WORKING DATA: Begin

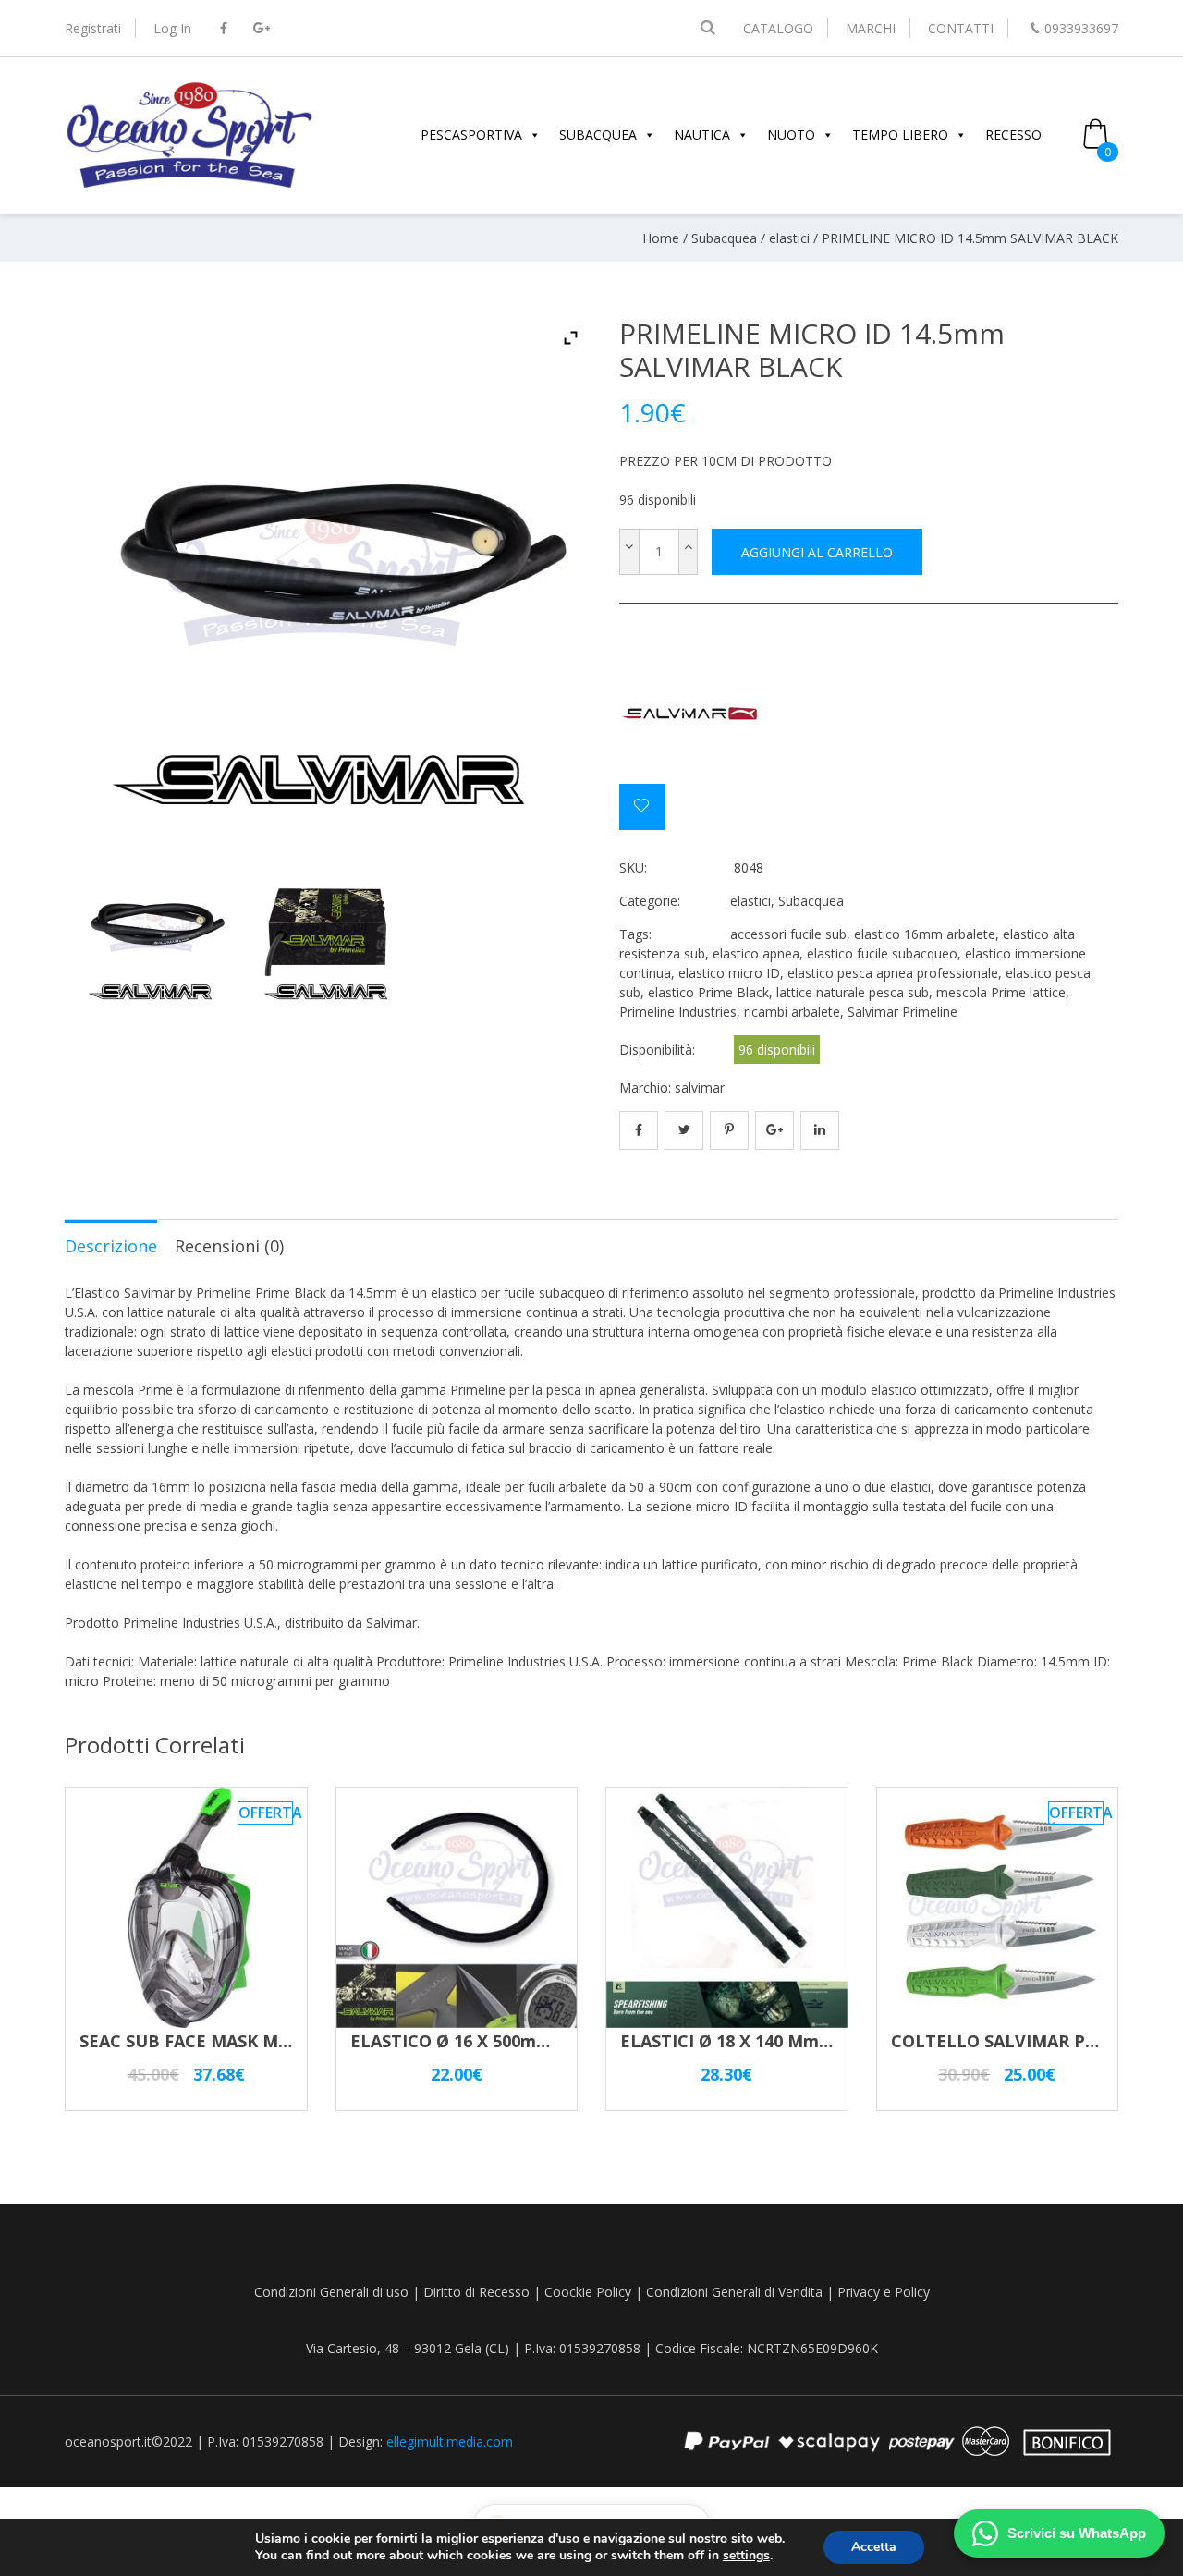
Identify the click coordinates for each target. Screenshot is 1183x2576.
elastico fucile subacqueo (882, 953)
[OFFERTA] (186, 2019)
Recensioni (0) (229, 1246)
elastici (789, 238)
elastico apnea (756, 953)
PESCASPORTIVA (471, 134)
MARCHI (871, 28)
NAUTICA (702, 134)
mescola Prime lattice (1001, 992)
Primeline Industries (678, 1011)
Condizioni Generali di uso (331, 2292)
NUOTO (791, 134)
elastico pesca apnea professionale (892, 973)
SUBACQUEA (598, 134)
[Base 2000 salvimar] (153, 932)
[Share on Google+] (774, 1130)
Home (660, 238)
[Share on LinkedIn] (819, 1130)
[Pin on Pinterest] (729, 1130)
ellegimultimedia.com (449, 2441)
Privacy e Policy (883, 2292)
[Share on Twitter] (684, 1130)
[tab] (111, 1245)
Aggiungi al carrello (817, 552)
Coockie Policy (587, 2292)
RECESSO (1013, 134)
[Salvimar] (688, 714)
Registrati (93, 28)
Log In (172, 28)
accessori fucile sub (788, 934)
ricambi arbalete (792, 1011)
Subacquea (724, 238)
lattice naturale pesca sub (852, 992)
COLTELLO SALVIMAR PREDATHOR (1034, 2041)
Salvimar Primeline (902, 1011)
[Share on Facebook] (638, 1130)
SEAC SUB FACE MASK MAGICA (204, 2041)
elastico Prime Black (708, 992)
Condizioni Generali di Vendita (734, 2292)
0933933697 (1081, 28)
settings (746, 2555)
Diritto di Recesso (476, 2292)
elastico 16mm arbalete (924, 934)
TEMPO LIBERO (900, 134)
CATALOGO (778, 28)
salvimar (700, 1087)
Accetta (873, 2547)
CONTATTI (961, 28)
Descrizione (111, 1246)
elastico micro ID (729, 973)
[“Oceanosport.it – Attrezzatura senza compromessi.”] (189, 185)
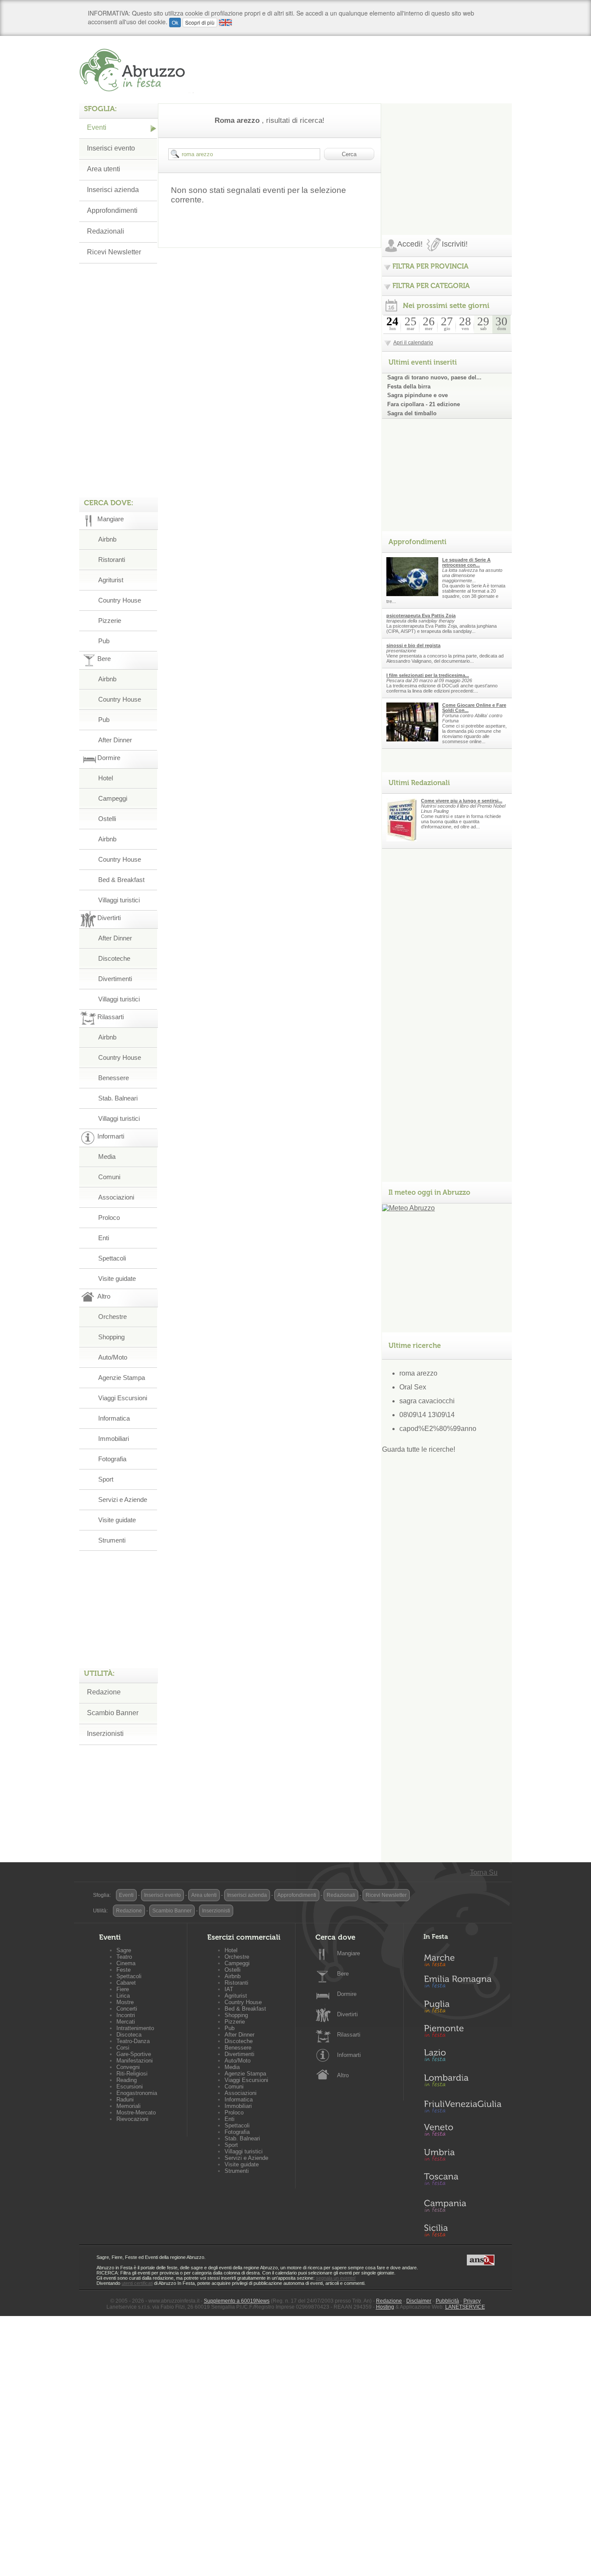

WORKING DATA: End

** WORK INSTRUCTIONS **
In the listing above, find the line containing "Condizioni Generali di uso (331, 2292)" and the line containing "accessori fucile sub (788, 934)", then repeat those two lines and everything between them exactly.

** ANSWER BOX **
Condizioni Generali di uso (331, 2292)
NUOTO (791, 134)
elastico pesca apnea professionale (892, 973)
SUBACQUEA (598, 134)
[Base 2000 salvimar] (153, 932)
[Share on Google+] (774, 1130)
Home (660, 238)
[Share on LinkedIn] (819, 1130)
[Pin on Pinterest] (729, 1130)
ellegimultimedia.com (449, 2441)
Privacy e Policy (883, 2292)
[Share on Twitter] (684, 1130)
[tab] (111, 1245)
Aggiungi al carrello (817, 552)
Coockie Policy (587, 2292)
RECESSO (1013, 134)
[Salvimar] (688, 714)
Registrati (93, 28)
Log In (172, 28)
accessori fucile sub (788, 934)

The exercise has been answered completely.